CHO SEUNG-HUI
By Andrea Hopkins Reuters - Thursday, April 19
BLACKSBURG, Virginia (Reuters) - Students expressed disgust and disbelief at photos and a rage-filled video diatribe sent to a television network by the gunman who massacred 32 people at Virginia Tech university.
Half-a-dozen Virginia Tech students gathered silently around a bank of televisions in the student centre late on Wednesday watching images of Cho Seung-Hui posing with his guns and video of him ranting against rich kids and debauchery.
The package received by NBC News on Wednesday carried a postmark showing Cho mailed his rambling manifesto after he killed his first two victims on Monday morning but before he went on to cut down 30 more people in classrooms.
"That's crazy. He kills two people and then goes to the post office and then he's ready for round two? It's creepy," said graduate student Nick Jeremiah, 34.
The images and long monologue suffused with paranoia and feelings of persecution painted a different picture of Cho, a 23-year-old student who has been described by teachers and other students as silent and withdrawn.
"He just goes on and on -- that's got to be more than he's spoken, ever," Jeremiah said. "I thought, 'well, he does talk.'"
Devin Cornwall, 19, who watched the video in a dormitory room with two friends, said the gunman's hatred for rich children made no sense.
"To me, that doesn't personify any Tech student I know. I always think of us as a blue-collar place," Cornwall said.
In the video and an 1,800-word document, Cho railed against wealth and debauchery, portrayed himself as a defender of the weak and voiced admiration for the 1999 Columbine High School massacre.
"You have vandalised my heart, raped my soul and tortured my conscience," said Cho, speaking directly to the camera and occasionally looking down to read his message.
"You thought it was a pathetic boy's life you were extinguishing.
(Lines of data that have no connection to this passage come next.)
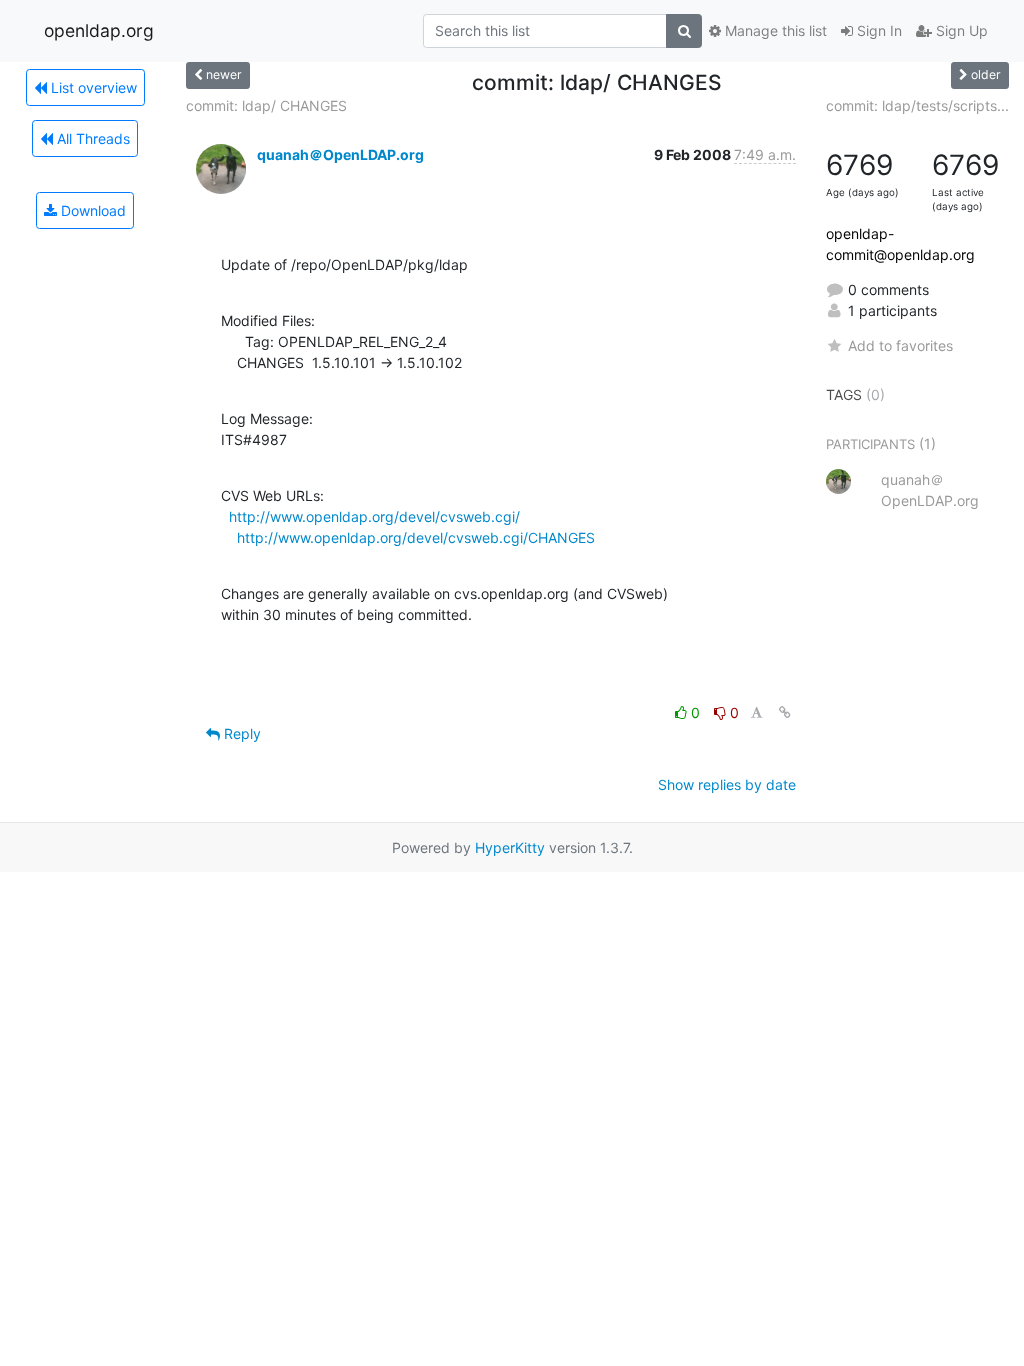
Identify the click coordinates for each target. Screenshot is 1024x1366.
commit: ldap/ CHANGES (266, 105)
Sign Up (960, 30)
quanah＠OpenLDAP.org (340, 154)
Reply (240, 733)
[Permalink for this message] (785, 712)
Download (91, 210)
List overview (92, 87)
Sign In (877, 30)
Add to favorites (900, 345)
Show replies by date (727, 784)
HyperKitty (510, 847)
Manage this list (774, 30)
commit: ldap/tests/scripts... (917, 105)
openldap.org (99, 30)
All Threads (91, 138)
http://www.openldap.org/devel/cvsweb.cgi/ (374, 516)
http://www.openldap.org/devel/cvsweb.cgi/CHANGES (416, 537)
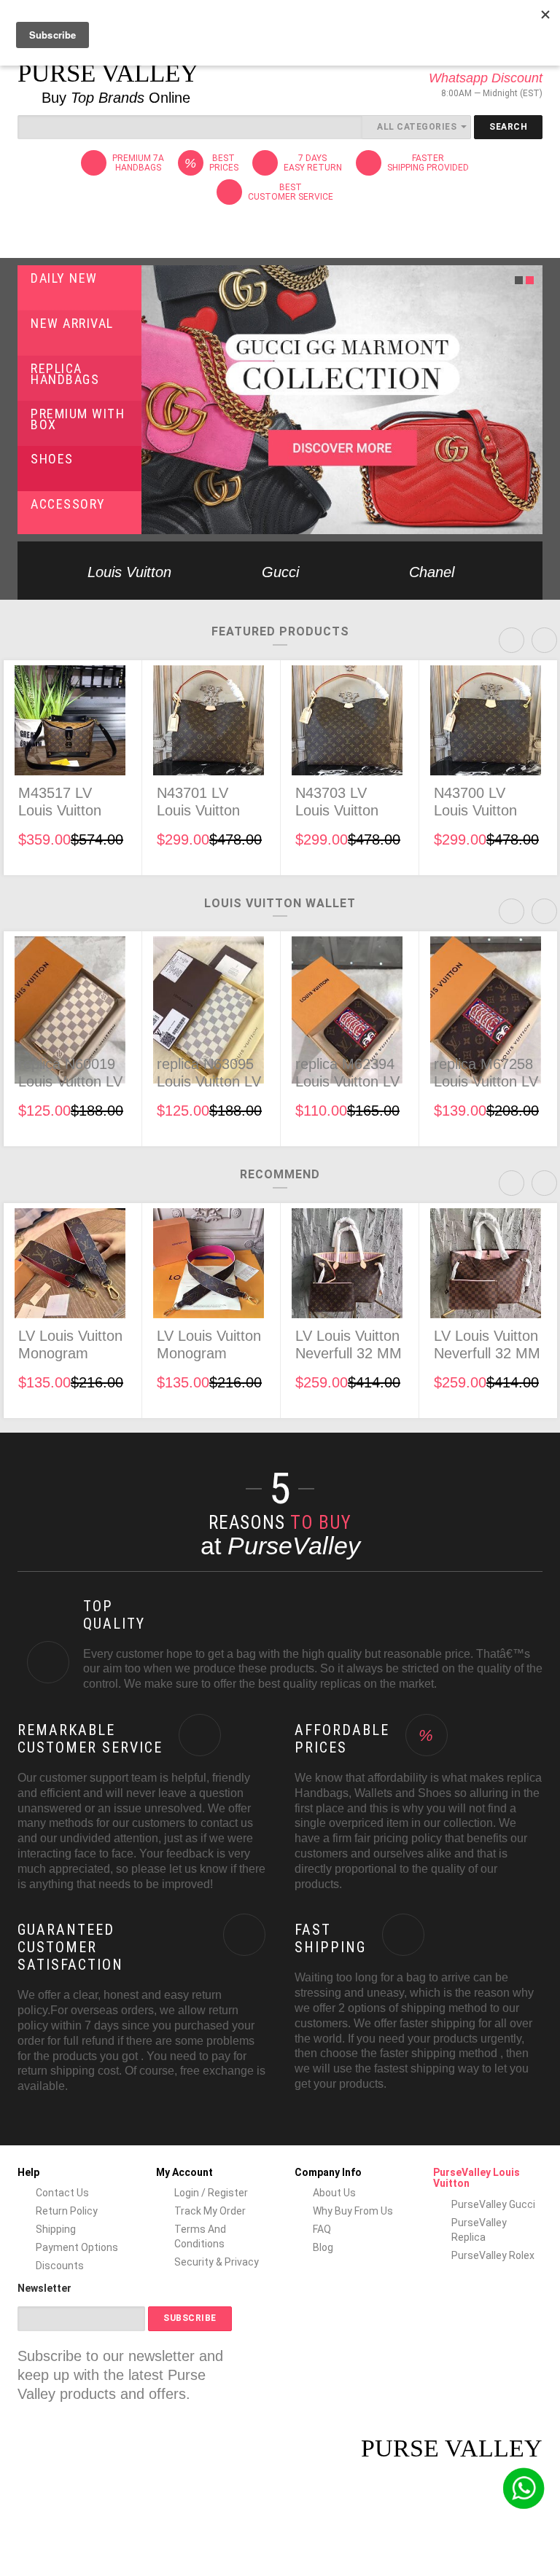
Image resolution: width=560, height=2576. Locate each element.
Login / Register (211, 2193)
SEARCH (508, 127)
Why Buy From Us (353, 2211)
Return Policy (67, 2211)
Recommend (280, 1174)
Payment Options (77, 2247)
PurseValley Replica (479, 2230)
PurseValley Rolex (492, 2255)
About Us (334, 2193)
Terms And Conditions (200, 2236)
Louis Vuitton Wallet (280, 903)
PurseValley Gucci (493, 2204)
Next (530, 570)
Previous (30, 570)
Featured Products (280, 631)
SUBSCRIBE (190, 2318)
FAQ (322, 2229)
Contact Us (62, 2193)
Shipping (56, 2229)
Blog (323, 2247)
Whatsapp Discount (485, 78)
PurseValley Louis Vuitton (476, 2177)
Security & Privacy (216, 2262)
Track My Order (210, 2211)
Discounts (60, 2265)
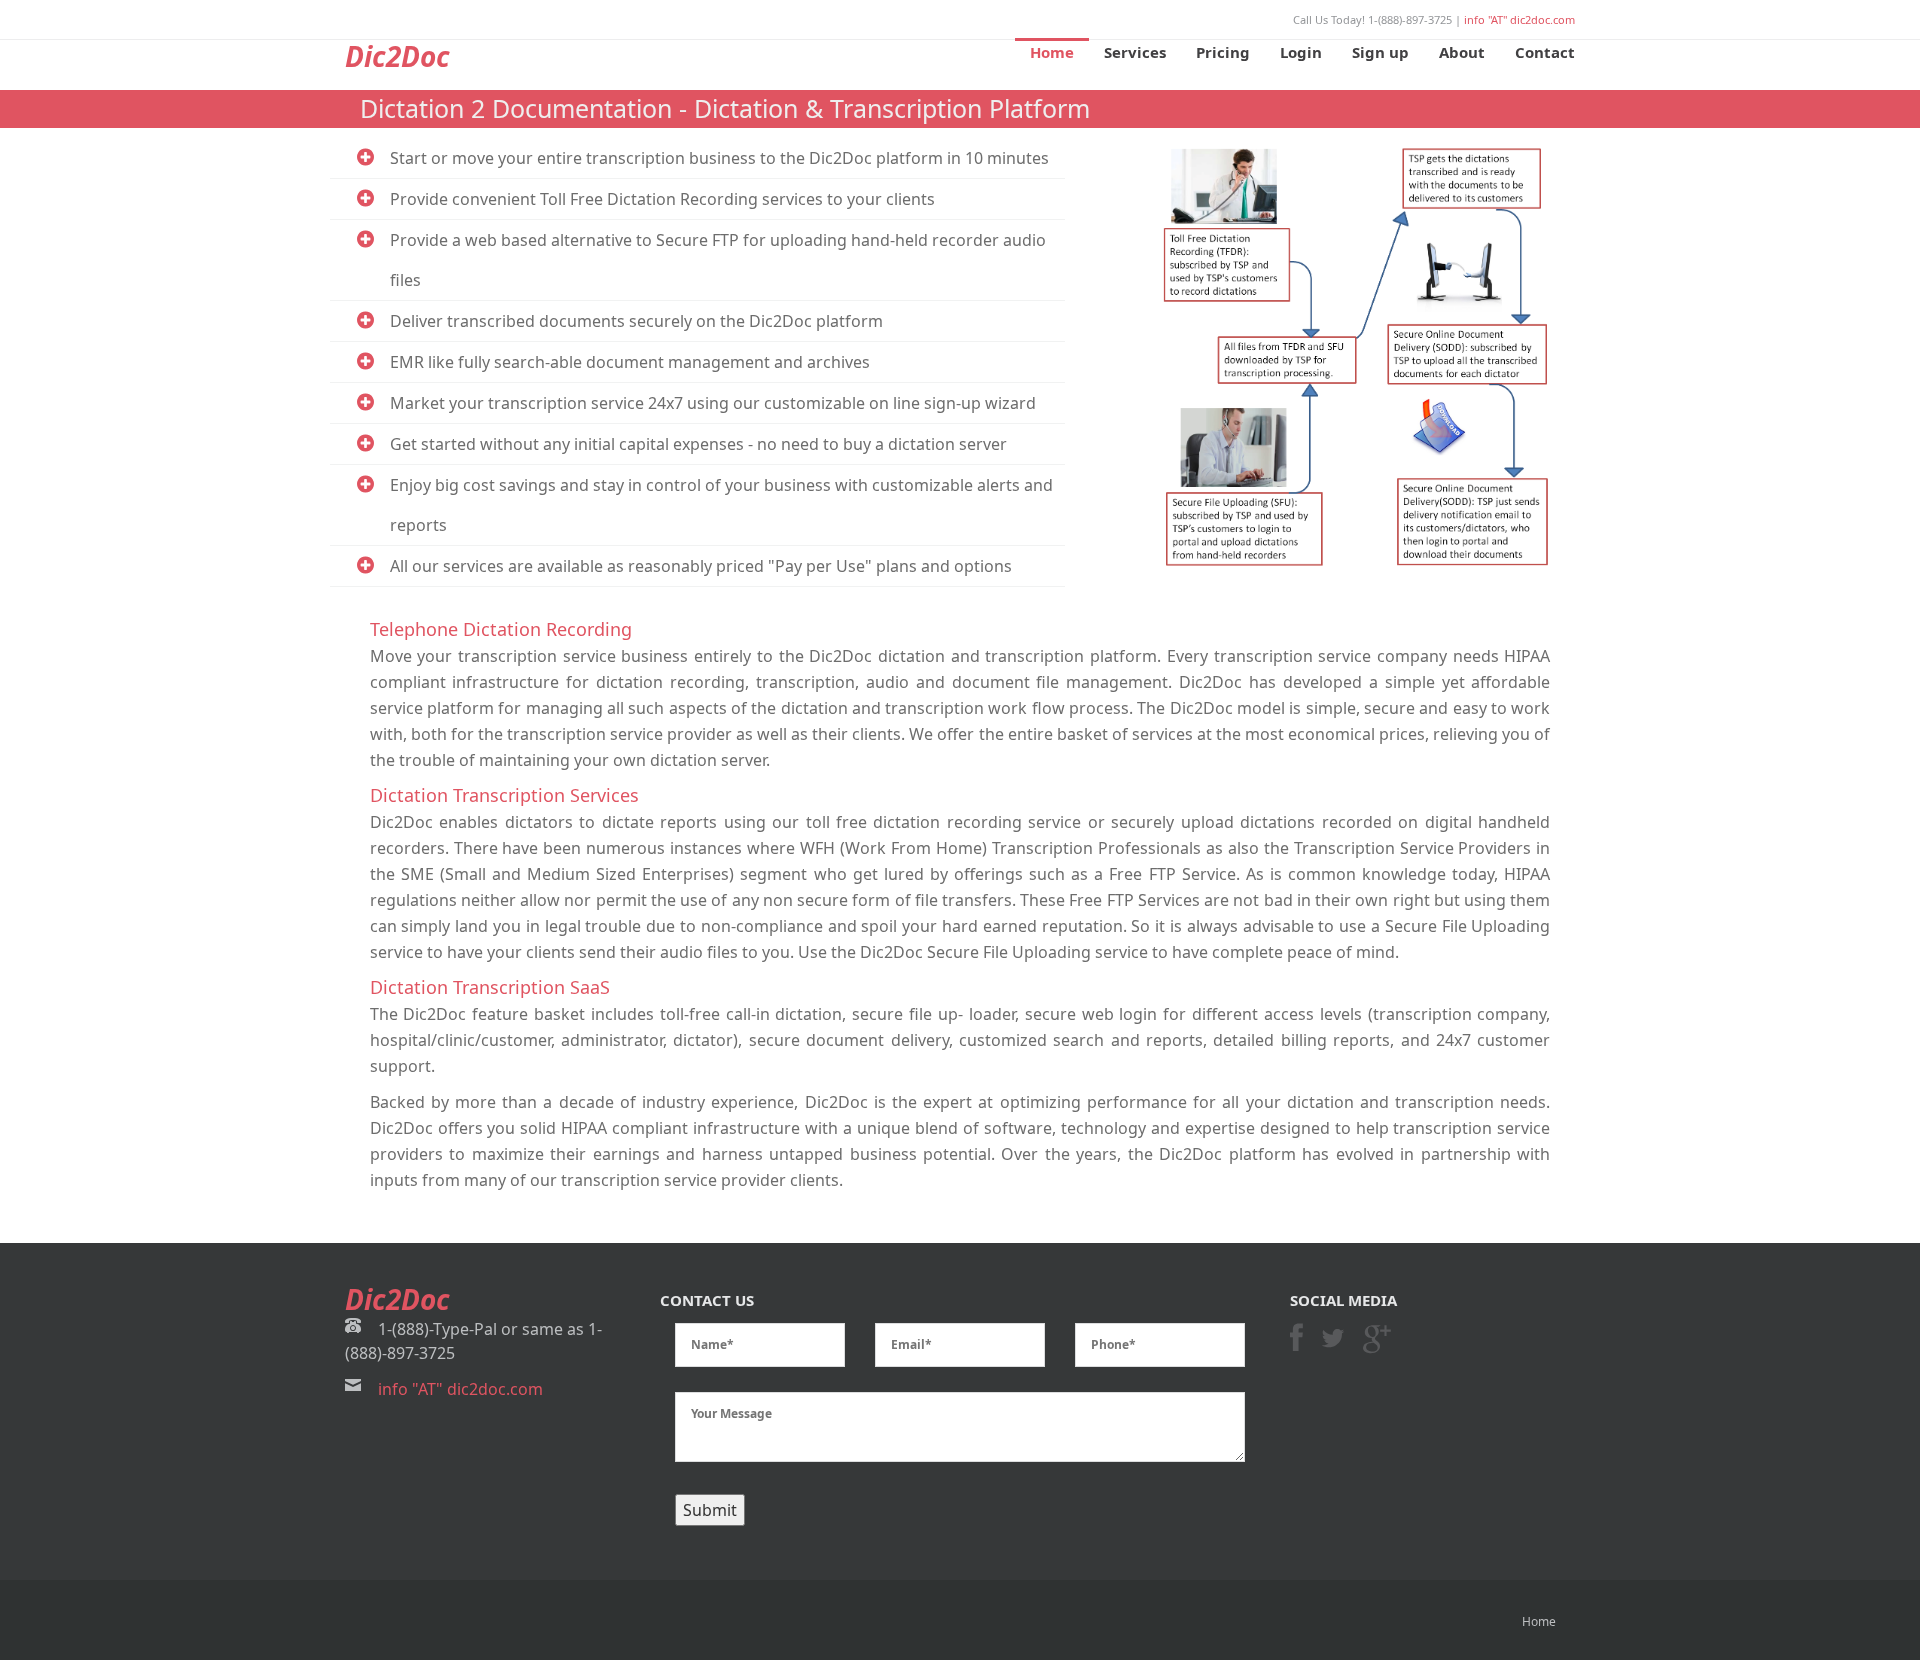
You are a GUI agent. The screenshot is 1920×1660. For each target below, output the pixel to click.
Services (1135, 52)
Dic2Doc (397, 56)
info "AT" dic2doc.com (1519, 19)
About (1462, 52)
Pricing (1223, 52)
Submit (710, 1510)
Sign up (1380, 52)
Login (1301, 52)
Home (1052, 52)
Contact (1545, 52)
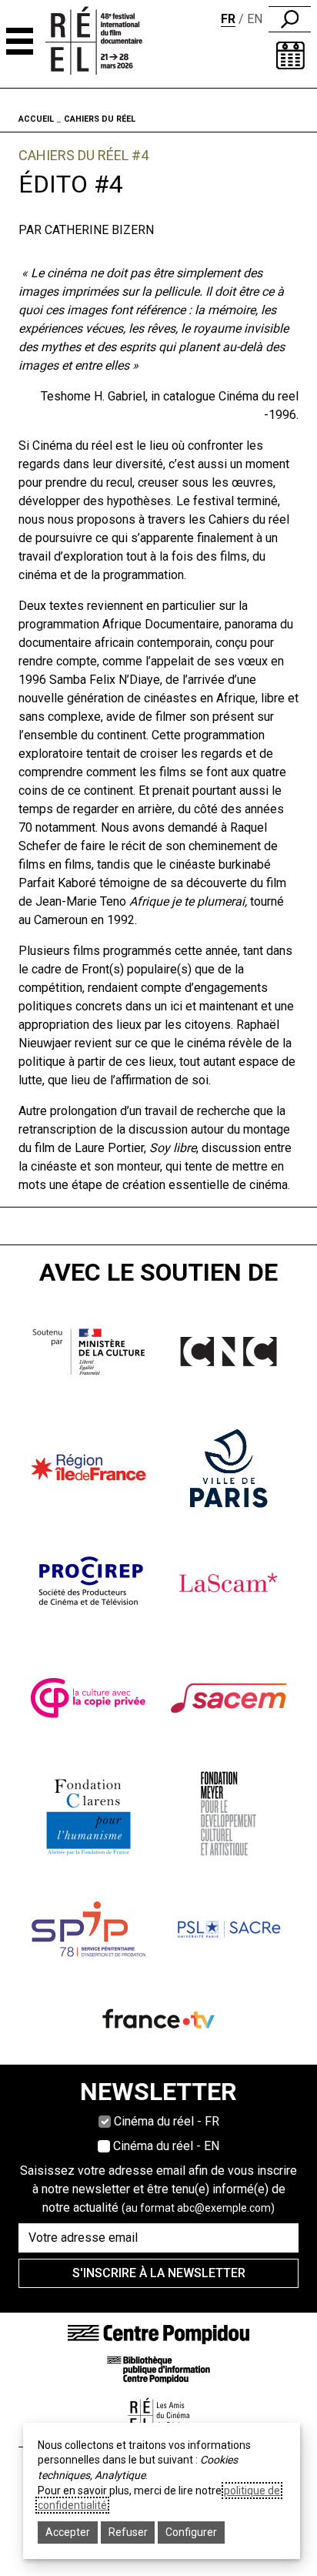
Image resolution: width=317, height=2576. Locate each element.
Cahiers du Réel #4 (83, 155)
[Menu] (19, 41)
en (254, 19)
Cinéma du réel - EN (166, 2146)
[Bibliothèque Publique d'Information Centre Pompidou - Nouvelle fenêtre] (158, 2369)
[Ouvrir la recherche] (290, 19)
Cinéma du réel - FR (166, 2121)
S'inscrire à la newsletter (158, 2273)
Thanks to you I die like Jesus Christ, to inspire generations of the weak and the defenceless people."
'MENTALLY ILL'
The messages added to an already chilling portrait of Cho from roommates and teachers who described him as a disturbed loner. Cho had been accused of stalking female students and was taken to a psychiatric hospital in 2005 because of worries he was suicidal. A Virginia court order issued at the time declared him "mentally ill" and said he presented "an imminent danger to self or others," ABC News reported.
The shooting has rekindled debate over U.S. gun laws, the most lenient in the Western world. News of Cho's past contacts with police and mental health specialists raised further questions over whether anyone could have picked up warning signs.
University officials and police have been criticised for taking too long to alert students to the danger after Cho killed his first two victims in a dormitory just after 7 a.m.
CNN quoted from a search warrant affidavit on Wednesday that showed police suspected a different man of the first murders. The network said police had been told by a student that the boyfriend of murdered Emily Hilscher had recently taken her to a shooting range, and assumed he was the main suspect. They were interviewing him outside the campus when Cho began his classroom rampage.
On the sprawling rural campus in southwestern Virginia, students were beginning to look ahead to Monday, when classes will resume.
"It's going to be weird being back in class. We're still going to feel uneasy in big lecture halls, or crossing the drill field," said industrial design student Phil Padilla, 20.